I feel pretty: Lessons from men and pornography
I think that pornography is dehumanizing and that I damn well want to be appreciated for something besides how I look. I also think that, as much as we must learn to appreciate people as whole people, there is a devastating beauty in the body, that we are walking around disruptively exquisite. Our very presence, our very bodies, are perfect before we have done anything at all. This is something I have learned from the gaze of kind, faithful, honourable men.
It was a devastating, “Et tu, Brute?” kind of moment. In the security of our Bible study group, my kind, faithful and honourable male friends, all educated within an inch of their lives, seemed to be affirming my deep fear that beauty matters most.
We arrived at this crucible by discussing porn. One of the men began our night by admitting that he was addicted to online pornography and no longer found real women beautiful. His bravery and honesty in the face of a subject that is riddled with judgment and shame humbled us. Nonetheless, I was still troubled by the slow admission (or meaningful silence) of every man – every good, caring, Christian man – in the room that he had used or did use porn, infrequently or otherwise.
But they love Jesus! But they lead community-filled, social-justice-y lives! But they understand why this is so destructive! Yes. And they also get really distracted by boobs.
Like, really distracted. While the experiences of the men were by no means uniform, some of the stories, particularly those from the trenches of pre-marital celibacy, caught me unaware. One man talked about being so preoccupied by women’s bodies that he couldn’t study, couldn’t work. Another said if he was attracted to a woman, he had to schedule phone calls to her around the time it would take to physically recover from the encounter.

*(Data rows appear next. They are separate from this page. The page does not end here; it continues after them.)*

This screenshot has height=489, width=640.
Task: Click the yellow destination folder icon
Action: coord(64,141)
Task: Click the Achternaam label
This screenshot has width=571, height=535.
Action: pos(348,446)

While these stories did not defend pornography, they did explain the allure. The men described experiencing sexuality in a way that was more physical, more overwhelming than what the women had typically experienced. Trying to contain their sex-drive seemed difficult at best.

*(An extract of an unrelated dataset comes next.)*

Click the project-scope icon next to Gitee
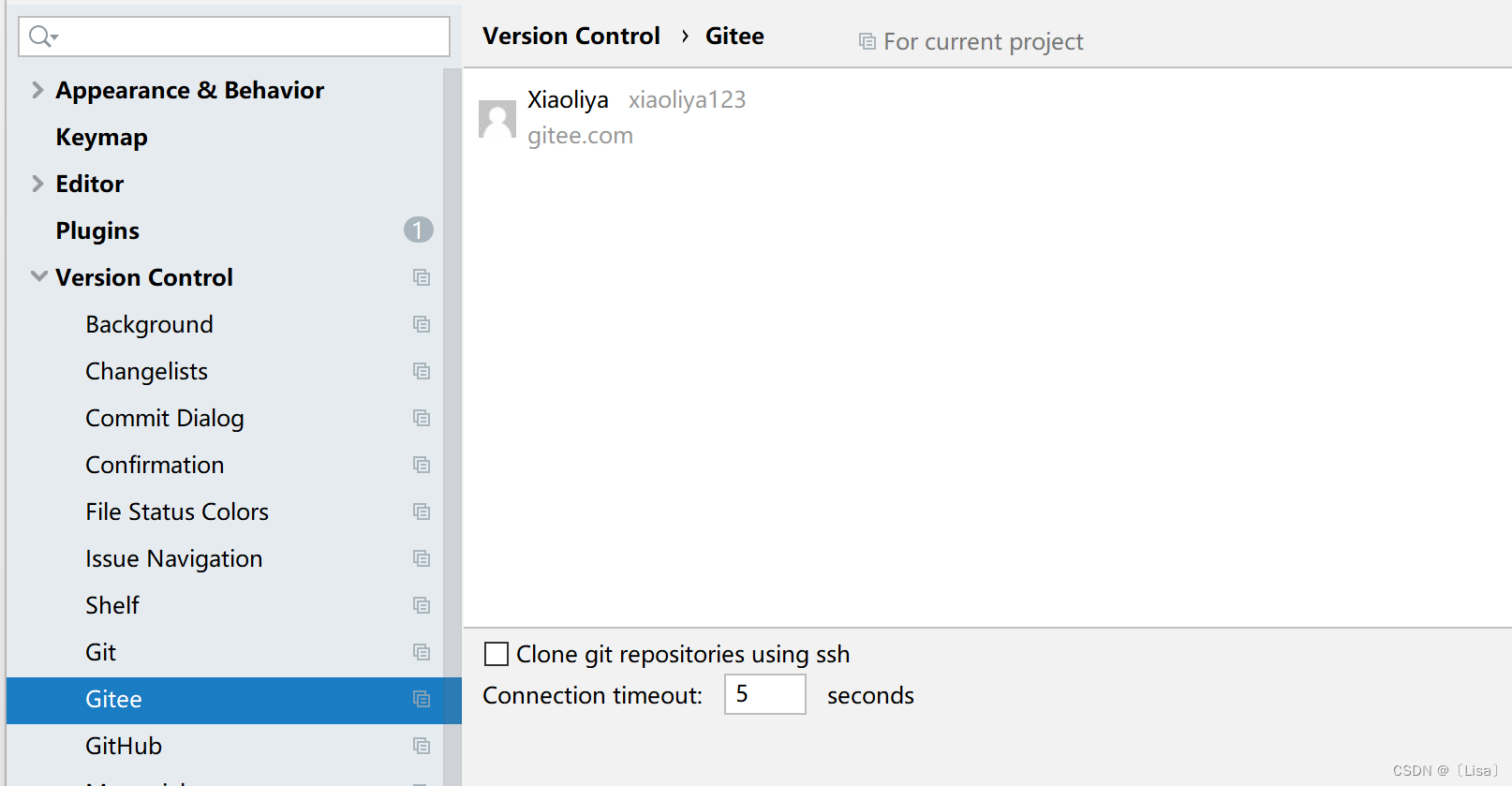The image size is (1512, 786). click(x=421, y=699)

Okay, so I understood. But I didn’t like it. The week before, our group had discussed body image; most of the women expressed that, of all that they were and did, nothing seemed to matter as much as how they looked. Repentant, we promised to value each other as whole people. The trouble with this promise, we discovered, was that the men tended to be struck more by looks than anything else, confirming the women’s fears.

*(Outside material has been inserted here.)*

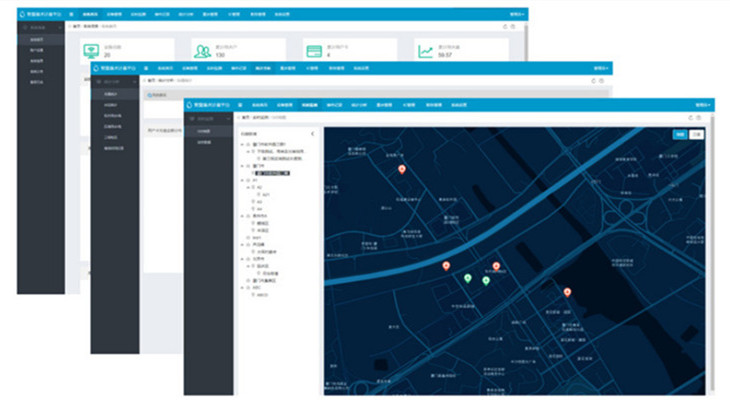The height and width of the screenshot is (405, 730).
Task: Click the topmost red map pin marker
Action: click(x=402, y=170)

It was as though there was something fundamentally destructive in the men’s basic sexual inclinations. Their sexuality had been made . . . wrong. But, I also knew that this couldn’t be the full picture. It didn’t fit together that men who listened to me, prayed with me, studied with me, were also objectifying me.
I readily acknowledge holistic understandings and expressions of sexuality as evidence of being made in God’s image, and I happily admit that the body is part of this holistic sexuality (biceps, anyone?). But I want to deny that the body is primary. I’m not alone. From the Every Man’s Battle empire to Naomi Woolfe’s The Beauty Myth, no one likes the fact that men tend to notice women’s bodies before any other aspect. We believe that through prayer, conversation, confession and education we can change this. I think we might be wrong.
In our study discussion, one man described a late-adolescence experience of sitting next to a woman in church and brushing her elbow with his hand. This touch was for him so electric, so sensual, that he remained preoccupied for days.
I find this kind of enchanting. I also think, An elbow? Really? Do women even have elbows? Do men have elbows? And there it is: I am attracted to men, usually, because they are kind, faithful and honourable. Men are attracted to me, usually, because I have elbows.
Imagine for a moment, though, that God is entranced by an elbow. Distracted. Cannot study or work for days. All of his making is halted so that he can gaze in wonder. Is this craven or glorious? Imagine that the elbow is yours.
There is a scene in the 2002 Julie Taymor film Frida wherein Frida Kahlo undresses for the first time for her lover, Diego Rivera. Frida, the victim of a childhood traffic accident, says to Diego, “I have a scar.” He looks at her body and says, “You’re perfect.” He can see something that she can’t see.
I think that pornography is dehumanizing, that Diego Rivera was a lothario, and that I damn well want to be appreciated for something besides how I look. I also think that, as much as we must learn to appreciate people as whole people, there is a devastating beauty in the body, that we are walking around disruptively exquisite. Our very presence, our very bodies, are perfect before we have done anything at all. This is something I have learned from the gaze of kind, faithful, honourable men.
Shannon Blake has hot elbows. God said so, and she should know.